Indoor Positioning Systems utilize different technologies. These include distance measurements to nearby anchor points (nodes that have known positions, such as Wi-Fi access point), magnetic positioning and dead reckoning. The systems can either locate mobile devices or tags, or they can provide the ambient location and environmental context that devices need to be sensed. Localized IPSs have led to design fragmentation. Systems use a variety of optical, radio or even acoustic technology. To determine precise location, the system must use highly accurate clocks in order to calculate TDOA Time Delay Of Arrival. This is similar to how GPS satellites provide this information to ground units for processing and determining location.
No. No. Watters, et. al. 5,982,324 Another problem is that the clock on a typical cellular mobile terminal may not be accurate and have a tendency of drifting, which is commonly known as clock-drift. The terminal may not be able to make accurate time measurements. This results in an incorrect time and location determination. The drift error increases the longer you use the mobile terminal clock.
As referenced in US2014/0375505A1, TV signals can generate a location for a receiver was taught by U.S. Patent. No. No. The art includes the use of DTV for location, customizing the DTV signal and the hybridization between DTV broadcast location technology with other network or mobile-based technologies.
U.S. Pat. No. Stilp, and others, in 7,440,762, provide examples of infrastructure-based systems (or network-based systems) for determining the locations of Wireless mobile units. Maloney et. al. describe the use of collateral data to enhance or even enable location determination for further applications of infrastructure-based systems. No. No. Nos. Nos.
U.S. Pat. No. No. 6,201,499 describes a method of estimating the formation of hyperbolas based on the TDOA calculation between three or more receiving sensor. The intersection of two or three independently generated hyperbolas from three or four receiving sensors is used to estimate the transmitter location. In Statistical Theory of Passive Location Systems, the methods for determining RF transmitter location based on arrival time differences are described in more detail. Don J. Torrieri, IEEE Transactions on Aerospace and Electronic Systems Vol. AE, 5-20, No. March 1984, pages 183-198) which is expressly incorporated herein by reference.” “(183-198)” which is explicitly incorporated by reference.
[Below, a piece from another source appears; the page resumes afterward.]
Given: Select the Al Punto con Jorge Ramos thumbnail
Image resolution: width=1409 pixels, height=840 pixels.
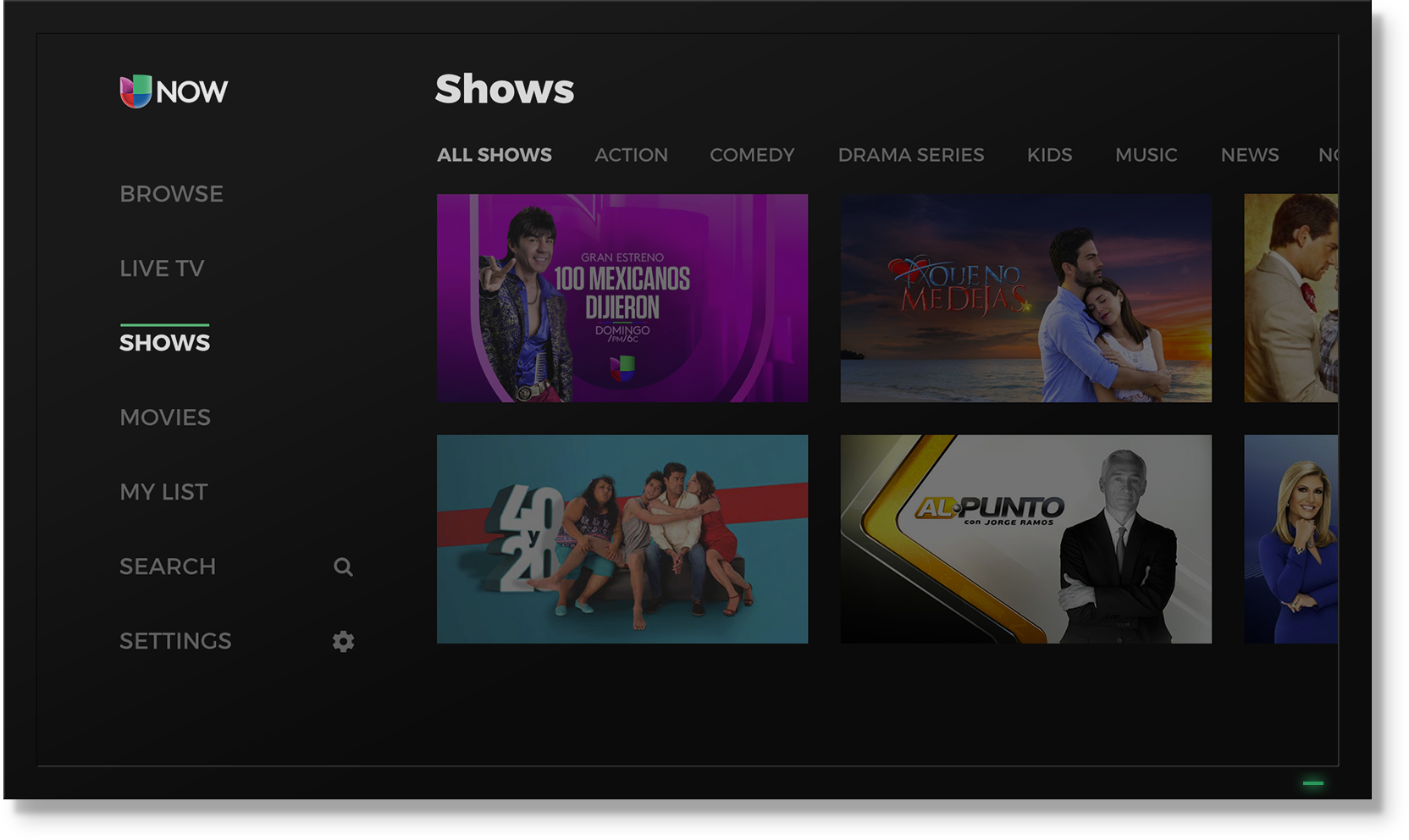Looking at the screenshot, I should pyautogui.click(x=1025, y=539).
Alongside the advent of large numbers of simple hackable computer (aka IoT Devices), has created well-deserved concerns which have slowed down or impeded adoption of technology in environments where it can provide useful services.
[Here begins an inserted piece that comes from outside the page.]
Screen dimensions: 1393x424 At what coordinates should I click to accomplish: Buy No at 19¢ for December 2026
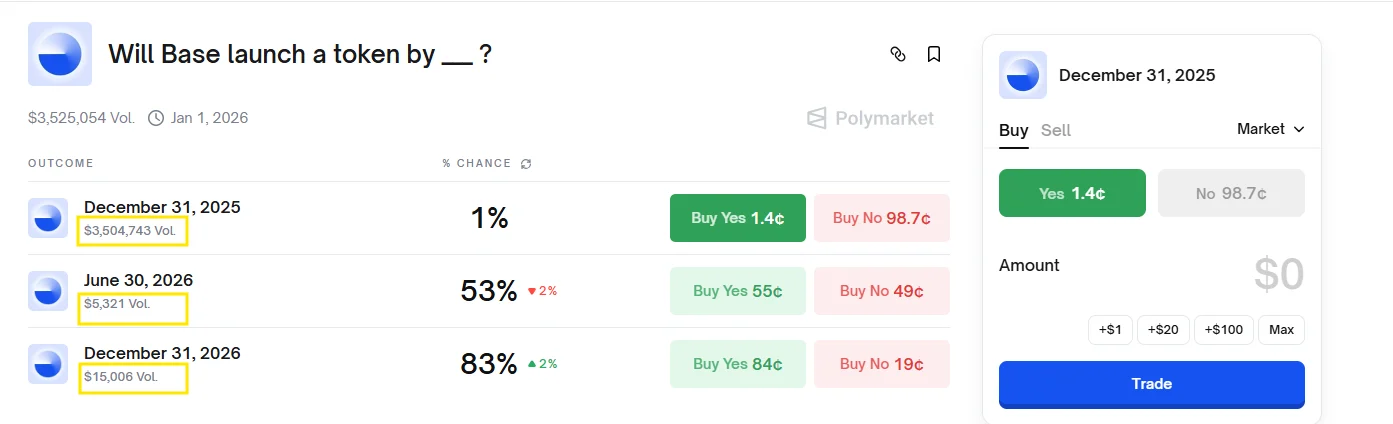(881, 364)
Our disclosure will explain how we will implement the required security framework using open source and customized development in our apparatus. We will also provide new methods for resolving concerns and providing a trusted environment for machines that can improve our lives. We share the history of some solutions deployed in this M2M/IoT era.
Security counterfeiting: There’s a major global counterfeiting issue that disrupts normal commerce and free exchange of products. Imitating something is commonly accepted as counterfeiting. Counterfeit goods are counterfeit replicas of real products. Counterfeit goods are sometimes produced to exploit the higher value of the imitation. “The word counterfeit is often used to describe both the forgeries and imitations of currency and documents as well as clothing, handbags and shoes, pharmaceuticals and aviation and automobile parts as watches, software, artwork, toys, movies, and electronic (both parts and completed products).
Security Authentication, as a term is commonly used to describe the goal of providing authentication. It is the process of verifying the truthfulness of an attribute claimed by an entity to be true. In contrast to identification, which is the act of declaring or indicating an assertion purporting to attest to a person’s or thing?s identity, the authentication process actually confirms that identity. While a vendor may sell branded products, he or she might not have proof that each step of the supply chain has been authenticated. Documentation or external affirmations are another type of authentication. The rules of evidence in criminal courts often require that the chain of custody be established. It can be done by a written log of evidence or testimony from the detectives and forensic staff who handled it.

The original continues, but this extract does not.